防衛予算の倍増を閣議決定した政府方針の撤回を求める意見書
~3月議会で議員提案 賛成少数で意見書提出ならず~
小林じゅん子と日本共産党安曇野市議団の3議員が協力して、「反撃能力」の保持と防衛予算の倍増を閣議決定した政府方針の撤回を求める意見書を議員提案しました。
「反撃能力」の保持と防衛予算の倍増を閣議決定した
政府方針の撤回を求める意見書(案)
政府は、12月16 日の閣議で、国家安全保障戦略等の「安保3文書」の改定を閣議決定した。この「安保3文書」には、「敵基地攻撃能力」を「反撃能力」との名称で保有すること及び、防衛費を今後5年間で43兆円に増額する方針が明記された。
敵基地攻撃能力とは、相手の領域内で攻撃できる能力であり、「反撃能力」と言い換えたところで国際法違反の先制攻撃となりかねず、専守防衛に反するものである。
防衛費の増額については、5年間で総額約43兆円、2027年度には防衛費をGDP比2%、11兆円まで倍増するとしており、これは現在世界第9位の防衛費が、一気に米国、中国に次ぐ第3位になるほどの増額である。
しかし、このような閣議決定は、日本の安全保障政策を根本から大転換するものであり、単に時の政権の独断によるものであってはならないことである。今日まで、国の防衛予算は専守防衛を限度とする自衛権の発動の範囲とする、としてきた国及び国民の意志から大きく逸脱するもので、憲法の平和主義の原理にも反するものである。
国際情勢にこれまでにない急激な変動が生じているとしても、この変化に対応するための国の意志決定は、主権者である国民に十分説明し、その理解を得ることが大前提である。本年3月のNHK世論調査によれば、防衛費増額について説明が「不十分だ」という人が、閣議決定からおよそ3カ月経った今も66%に上っている。これは国会での議論もなく閣議決定したことに対する国民からの批判であり、民主主義国家としてあるまじき国政の現状を嘆く国民の声と受け止めるべきである。
よって、直ちに、「反撃能力」の保持と防衛予算の倍増を閣議決定した政府方針を撤回することを強く求める。
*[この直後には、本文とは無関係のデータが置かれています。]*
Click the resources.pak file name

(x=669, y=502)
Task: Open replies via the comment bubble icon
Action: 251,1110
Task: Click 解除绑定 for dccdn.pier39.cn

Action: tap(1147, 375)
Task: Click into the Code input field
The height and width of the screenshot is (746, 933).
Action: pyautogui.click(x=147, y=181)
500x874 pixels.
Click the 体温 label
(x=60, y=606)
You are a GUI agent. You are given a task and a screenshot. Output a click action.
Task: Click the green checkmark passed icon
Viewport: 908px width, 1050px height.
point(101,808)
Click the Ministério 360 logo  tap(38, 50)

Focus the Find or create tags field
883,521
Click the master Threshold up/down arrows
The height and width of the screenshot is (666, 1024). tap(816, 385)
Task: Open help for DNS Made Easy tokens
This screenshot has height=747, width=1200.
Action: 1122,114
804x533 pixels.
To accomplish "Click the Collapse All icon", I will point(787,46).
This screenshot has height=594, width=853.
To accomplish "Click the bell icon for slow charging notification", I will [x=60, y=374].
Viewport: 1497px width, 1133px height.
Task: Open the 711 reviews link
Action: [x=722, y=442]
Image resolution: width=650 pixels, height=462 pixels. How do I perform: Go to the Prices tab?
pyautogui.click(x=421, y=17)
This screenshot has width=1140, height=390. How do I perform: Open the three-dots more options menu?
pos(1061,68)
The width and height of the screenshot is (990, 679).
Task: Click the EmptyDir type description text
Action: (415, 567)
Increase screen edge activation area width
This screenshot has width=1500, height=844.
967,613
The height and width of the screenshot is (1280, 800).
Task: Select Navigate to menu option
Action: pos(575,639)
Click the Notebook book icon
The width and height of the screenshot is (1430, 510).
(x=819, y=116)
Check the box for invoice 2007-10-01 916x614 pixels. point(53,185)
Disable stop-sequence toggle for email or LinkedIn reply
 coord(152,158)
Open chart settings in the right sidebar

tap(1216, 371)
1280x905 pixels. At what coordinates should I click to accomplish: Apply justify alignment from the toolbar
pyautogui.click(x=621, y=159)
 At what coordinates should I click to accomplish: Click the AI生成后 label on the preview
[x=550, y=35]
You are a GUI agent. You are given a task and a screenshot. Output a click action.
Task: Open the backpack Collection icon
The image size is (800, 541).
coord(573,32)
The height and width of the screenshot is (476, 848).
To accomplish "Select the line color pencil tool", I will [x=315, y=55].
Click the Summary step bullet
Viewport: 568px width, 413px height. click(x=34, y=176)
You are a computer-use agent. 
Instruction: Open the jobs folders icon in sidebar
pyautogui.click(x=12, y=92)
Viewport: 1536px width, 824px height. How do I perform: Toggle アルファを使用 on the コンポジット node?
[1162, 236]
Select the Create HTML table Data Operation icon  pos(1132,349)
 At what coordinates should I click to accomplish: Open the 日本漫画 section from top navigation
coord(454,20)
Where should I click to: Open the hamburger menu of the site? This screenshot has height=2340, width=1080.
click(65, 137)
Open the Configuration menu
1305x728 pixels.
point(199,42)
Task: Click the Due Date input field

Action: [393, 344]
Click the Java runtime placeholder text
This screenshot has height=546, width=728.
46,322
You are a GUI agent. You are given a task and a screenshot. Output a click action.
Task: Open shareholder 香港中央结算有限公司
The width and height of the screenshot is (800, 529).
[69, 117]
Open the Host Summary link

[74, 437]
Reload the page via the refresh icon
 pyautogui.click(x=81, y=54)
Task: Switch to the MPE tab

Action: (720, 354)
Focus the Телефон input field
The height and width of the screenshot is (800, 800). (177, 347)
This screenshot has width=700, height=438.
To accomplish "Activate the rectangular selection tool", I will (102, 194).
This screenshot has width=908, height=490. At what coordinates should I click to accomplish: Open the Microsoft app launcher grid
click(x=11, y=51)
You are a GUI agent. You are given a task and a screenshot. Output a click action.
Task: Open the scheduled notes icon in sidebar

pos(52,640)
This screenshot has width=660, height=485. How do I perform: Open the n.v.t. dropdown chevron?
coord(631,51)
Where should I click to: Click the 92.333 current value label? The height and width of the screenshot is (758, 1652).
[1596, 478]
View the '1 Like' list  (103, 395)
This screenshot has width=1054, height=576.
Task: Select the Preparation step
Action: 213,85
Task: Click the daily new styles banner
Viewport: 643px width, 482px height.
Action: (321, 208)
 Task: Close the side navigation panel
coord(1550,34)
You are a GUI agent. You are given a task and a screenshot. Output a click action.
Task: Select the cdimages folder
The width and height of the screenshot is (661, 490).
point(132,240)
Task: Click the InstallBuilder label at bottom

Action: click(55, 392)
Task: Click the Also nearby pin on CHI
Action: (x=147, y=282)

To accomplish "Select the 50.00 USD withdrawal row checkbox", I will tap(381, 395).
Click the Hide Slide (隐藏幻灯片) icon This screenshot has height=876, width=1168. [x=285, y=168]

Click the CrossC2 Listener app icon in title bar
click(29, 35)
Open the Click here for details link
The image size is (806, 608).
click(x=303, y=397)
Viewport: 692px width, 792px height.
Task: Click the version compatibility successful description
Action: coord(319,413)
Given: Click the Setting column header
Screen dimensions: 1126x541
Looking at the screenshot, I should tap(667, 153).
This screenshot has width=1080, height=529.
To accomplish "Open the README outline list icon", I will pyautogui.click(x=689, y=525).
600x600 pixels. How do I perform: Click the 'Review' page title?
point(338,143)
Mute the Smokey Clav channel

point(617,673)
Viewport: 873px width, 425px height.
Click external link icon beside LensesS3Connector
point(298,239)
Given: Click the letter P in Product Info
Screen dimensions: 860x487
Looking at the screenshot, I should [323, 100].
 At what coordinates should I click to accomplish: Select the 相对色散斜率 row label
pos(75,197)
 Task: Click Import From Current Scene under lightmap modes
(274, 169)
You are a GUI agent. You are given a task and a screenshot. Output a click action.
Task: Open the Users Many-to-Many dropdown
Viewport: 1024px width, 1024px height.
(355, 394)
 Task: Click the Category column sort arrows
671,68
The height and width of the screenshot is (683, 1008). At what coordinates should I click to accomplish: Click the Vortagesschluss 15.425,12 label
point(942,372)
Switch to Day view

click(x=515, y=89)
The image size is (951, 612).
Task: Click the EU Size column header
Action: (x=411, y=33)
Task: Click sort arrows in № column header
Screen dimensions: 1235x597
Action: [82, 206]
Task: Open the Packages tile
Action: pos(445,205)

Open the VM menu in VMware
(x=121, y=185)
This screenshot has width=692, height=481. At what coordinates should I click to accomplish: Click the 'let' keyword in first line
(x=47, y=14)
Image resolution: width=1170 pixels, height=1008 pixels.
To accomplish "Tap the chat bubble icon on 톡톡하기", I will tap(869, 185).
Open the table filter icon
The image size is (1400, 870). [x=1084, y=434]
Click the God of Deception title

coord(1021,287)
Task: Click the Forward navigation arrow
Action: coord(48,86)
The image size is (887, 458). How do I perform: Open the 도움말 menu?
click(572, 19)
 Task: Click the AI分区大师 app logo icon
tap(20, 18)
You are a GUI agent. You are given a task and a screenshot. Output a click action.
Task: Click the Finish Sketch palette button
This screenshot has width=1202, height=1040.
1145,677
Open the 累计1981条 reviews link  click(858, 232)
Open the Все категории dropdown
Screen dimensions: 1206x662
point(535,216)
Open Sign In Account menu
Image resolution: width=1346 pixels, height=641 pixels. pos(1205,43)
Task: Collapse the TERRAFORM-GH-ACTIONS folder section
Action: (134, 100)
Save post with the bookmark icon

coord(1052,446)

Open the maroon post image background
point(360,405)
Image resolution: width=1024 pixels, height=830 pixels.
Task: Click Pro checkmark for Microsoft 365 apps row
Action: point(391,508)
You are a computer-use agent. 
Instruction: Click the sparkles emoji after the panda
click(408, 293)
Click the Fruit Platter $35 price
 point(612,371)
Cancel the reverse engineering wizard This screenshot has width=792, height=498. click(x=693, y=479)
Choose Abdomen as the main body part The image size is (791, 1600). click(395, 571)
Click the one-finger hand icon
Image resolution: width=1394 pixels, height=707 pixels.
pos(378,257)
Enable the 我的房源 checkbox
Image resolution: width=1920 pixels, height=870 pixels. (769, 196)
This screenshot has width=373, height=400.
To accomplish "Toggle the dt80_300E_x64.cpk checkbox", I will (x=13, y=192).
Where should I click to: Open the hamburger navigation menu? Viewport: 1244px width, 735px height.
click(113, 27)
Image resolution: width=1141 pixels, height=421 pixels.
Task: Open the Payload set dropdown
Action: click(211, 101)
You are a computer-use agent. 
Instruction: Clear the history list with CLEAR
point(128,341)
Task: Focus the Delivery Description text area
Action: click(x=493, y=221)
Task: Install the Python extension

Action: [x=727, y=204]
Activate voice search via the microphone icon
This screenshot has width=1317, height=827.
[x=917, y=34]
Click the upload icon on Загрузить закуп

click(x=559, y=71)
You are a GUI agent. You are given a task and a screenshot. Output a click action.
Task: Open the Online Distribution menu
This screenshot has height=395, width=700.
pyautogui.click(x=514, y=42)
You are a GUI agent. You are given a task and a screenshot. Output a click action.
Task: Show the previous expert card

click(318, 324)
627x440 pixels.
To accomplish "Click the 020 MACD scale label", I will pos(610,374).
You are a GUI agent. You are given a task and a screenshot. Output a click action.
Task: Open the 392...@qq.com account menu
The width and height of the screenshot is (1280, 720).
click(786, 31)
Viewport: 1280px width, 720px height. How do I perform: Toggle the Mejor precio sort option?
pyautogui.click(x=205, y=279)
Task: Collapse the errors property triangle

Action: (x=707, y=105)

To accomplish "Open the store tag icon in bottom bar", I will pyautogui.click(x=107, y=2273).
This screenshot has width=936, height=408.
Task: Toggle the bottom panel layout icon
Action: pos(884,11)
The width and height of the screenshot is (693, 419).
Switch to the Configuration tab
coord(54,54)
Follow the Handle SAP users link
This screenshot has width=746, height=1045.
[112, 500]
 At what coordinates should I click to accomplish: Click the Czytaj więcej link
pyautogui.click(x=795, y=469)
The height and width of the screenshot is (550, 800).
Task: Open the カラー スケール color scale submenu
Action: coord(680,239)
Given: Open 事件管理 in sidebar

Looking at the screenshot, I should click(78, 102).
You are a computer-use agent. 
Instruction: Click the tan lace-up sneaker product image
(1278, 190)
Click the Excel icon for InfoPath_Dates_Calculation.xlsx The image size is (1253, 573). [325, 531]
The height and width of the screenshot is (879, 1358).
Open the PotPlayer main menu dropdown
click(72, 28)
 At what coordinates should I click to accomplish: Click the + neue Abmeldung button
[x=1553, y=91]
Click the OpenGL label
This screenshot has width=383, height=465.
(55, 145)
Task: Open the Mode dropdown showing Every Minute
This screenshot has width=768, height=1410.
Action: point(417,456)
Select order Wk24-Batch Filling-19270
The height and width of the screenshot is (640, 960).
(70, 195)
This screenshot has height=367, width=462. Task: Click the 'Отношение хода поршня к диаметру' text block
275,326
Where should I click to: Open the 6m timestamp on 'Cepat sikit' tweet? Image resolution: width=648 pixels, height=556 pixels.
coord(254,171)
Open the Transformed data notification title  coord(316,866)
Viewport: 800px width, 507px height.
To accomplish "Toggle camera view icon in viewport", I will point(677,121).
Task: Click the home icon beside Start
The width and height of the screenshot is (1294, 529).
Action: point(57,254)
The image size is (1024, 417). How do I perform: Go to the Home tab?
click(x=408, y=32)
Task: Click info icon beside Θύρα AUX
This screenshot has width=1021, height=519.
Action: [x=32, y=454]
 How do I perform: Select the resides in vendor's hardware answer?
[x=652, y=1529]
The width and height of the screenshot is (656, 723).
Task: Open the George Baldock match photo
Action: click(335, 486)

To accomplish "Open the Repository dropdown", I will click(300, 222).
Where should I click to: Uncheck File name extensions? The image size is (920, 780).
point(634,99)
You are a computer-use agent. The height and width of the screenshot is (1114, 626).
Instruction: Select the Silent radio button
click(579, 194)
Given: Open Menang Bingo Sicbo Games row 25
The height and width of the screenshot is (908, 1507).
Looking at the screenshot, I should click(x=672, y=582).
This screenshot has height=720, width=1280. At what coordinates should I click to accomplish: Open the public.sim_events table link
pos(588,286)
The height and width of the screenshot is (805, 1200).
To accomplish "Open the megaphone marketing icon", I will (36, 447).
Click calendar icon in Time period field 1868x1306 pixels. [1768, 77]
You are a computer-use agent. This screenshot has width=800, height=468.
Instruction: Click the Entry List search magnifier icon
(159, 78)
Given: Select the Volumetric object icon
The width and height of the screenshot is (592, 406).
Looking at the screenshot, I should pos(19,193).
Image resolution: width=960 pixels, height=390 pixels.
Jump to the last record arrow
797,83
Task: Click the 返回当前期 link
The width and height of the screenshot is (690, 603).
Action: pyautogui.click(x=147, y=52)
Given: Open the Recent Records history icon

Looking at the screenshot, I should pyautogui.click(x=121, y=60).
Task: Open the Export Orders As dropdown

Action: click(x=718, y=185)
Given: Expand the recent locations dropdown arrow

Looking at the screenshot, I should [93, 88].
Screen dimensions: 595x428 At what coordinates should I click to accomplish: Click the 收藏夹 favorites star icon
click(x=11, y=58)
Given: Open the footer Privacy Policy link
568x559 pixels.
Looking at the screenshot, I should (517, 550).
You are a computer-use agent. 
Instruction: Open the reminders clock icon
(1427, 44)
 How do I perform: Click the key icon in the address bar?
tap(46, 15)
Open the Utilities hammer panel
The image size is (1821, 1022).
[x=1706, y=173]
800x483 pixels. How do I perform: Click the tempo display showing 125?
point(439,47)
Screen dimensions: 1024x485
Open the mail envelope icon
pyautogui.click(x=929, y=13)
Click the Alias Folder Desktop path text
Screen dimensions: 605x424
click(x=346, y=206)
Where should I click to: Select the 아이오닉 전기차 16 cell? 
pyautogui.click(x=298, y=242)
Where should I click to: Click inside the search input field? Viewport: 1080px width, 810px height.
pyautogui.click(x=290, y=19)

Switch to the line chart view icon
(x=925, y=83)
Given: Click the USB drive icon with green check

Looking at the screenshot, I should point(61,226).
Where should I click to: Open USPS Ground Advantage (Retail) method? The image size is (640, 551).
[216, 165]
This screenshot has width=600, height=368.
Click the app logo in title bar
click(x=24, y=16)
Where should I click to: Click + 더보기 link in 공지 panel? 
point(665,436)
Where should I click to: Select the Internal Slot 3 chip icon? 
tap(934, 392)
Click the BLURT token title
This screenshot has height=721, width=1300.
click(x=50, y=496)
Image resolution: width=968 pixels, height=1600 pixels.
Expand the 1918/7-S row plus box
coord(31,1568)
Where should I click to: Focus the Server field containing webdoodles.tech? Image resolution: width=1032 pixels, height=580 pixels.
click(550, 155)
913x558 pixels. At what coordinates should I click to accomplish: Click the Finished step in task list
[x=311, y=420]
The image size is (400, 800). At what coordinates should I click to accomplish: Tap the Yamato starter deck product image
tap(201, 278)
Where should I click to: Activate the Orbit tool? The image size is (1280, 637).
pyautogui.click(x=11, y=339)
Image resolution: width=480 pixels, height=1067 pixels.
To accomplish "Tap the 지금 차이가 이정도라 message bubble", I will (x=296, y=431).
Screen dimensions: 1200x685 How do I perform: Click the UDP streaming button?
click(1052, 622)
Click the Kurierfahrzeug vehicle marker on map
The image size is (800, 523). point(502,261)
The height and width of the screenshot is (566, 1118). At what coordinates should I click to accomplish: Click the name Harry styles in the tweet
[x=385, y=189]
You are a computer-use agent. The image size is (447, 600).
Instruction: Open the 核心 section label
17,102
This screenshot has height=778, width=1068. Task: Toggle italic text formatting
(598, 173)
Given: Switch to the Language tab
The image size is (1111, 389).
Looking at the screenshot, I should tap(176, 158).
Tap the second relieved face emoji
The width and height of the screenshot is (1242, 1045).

以上、地方自治法第99条の規定により意見書を提出する。
井出議員が意見書の提案説明を行いましたが、当然あると思っていた質疑はなく、すぐに賛成意見・反対意見の討論になりました。反対の意見としては、「危険な独裁国家3国と日本は隣接している、防衛力の強化は当然」「世論調査を根拠として、政府方針の撤回を求めるような意見書には賛成できない」「反撃能力の保持ということの趣旨は、抑止力として有効だから。そこに意味がある」等々4議員(増井議員、大竹議員、松枝議員、宮下議員)が討論。対する賛成討論も4議員(矢澤議員、猪狩議員、臼井議員、小林じゅん子)が行い、採決の結果は賛成8に対し反対12で、残念ながら否決となりました。
以下は、小林じゅん子の賛成討論です。
議員提出第3号「反撃能力」の保持と防衛予算の倍増を閣議決定した政府方針の撤回を求める意見書に賛成の立場で討論いたします。
毎日新聞、朝日新聞、読売新聞ほか、多数のメディアが実施した全国世論調査では、防衛費の増額についての是非が問われましたが、いずれの調査においても、閣議決定で国の安全保障の根幹にかかわる決定がなされたことに、多くの国民・市民が、反対の意思表示をしていることがわかります。私の身の回りでも、多くの市民が、防衛費倍増への疑問と平和憲法に反する「反撃能力の保持」への不安を感じています。
そして何より、国民にとって最重要課題である政策決定にかかわることが、国民や国会の議論もなく、閣議決定されたことへの不信と憤りの声が上がっています。防衛は国の専権事項で地方議会が口を出すべきでないとの意見もありますが、国のために国民が存在するのではなく、国民会っての国であり、国民主権の日本国です。この国民の声を受け止め、地方議会の安曇野市議会にとして、国に対し意見書をあげることが、今まさに必要とされています。
よって、「反撃能力」の保持と防衛予算の倍増を閣議決定した政府方針の撤回を求める意見書の提出に賛成します。